The Merchant of Venice is now the most contentious of Shakespeare's plays. Its only rival in this respect is Othello, and this is because both plays deal with dangerous issues of race. In Othello, Iago uses the protagonists colour both to goad his victims jealousy and to excite the animosity of Venetian's against this visible outsider; in The Merchant of Venice, Shylocks Jewishness renders him, from the beginning, the object of general opprobrium in Christian Venice. But whereas the Moor is treated as a generally sympathetic character, the Jew appears to be cast in an entirely negative light. Or so, at least, many critics believe.

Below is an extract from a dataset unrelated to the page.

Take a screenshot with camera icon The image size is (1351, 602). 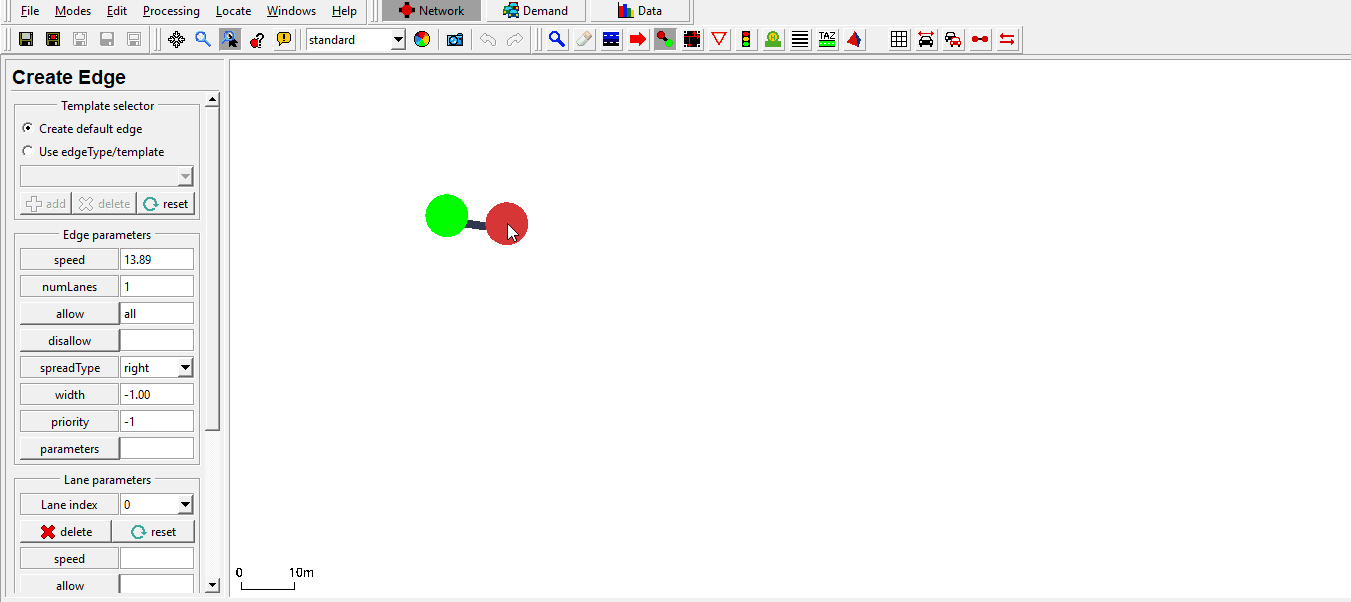(455, 40)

In this book, however, one of the best respected critics of Shakespeare, Michael Neill, takes issue with this simplistic view, providing a fresh reading of the play and arguing that in it, as always, Shakespeare refuses to allow us the comfort of any single 'view of the world'.

About the Author

Michael Neill is Emeritus Professor of English at the University of Auckland, New Zealand, and is the author of Issues of Death and Putting History to the Question; he has edited Anthony and Cleopatra and Othello for the Oxford Shakespeare, and a range of plays, including The Spanish Tragedy, The Duchess of Malfi, and The Changeling, for other series. Most recently he co-edited The Oxford Handbook of Shakespearean Tragedy.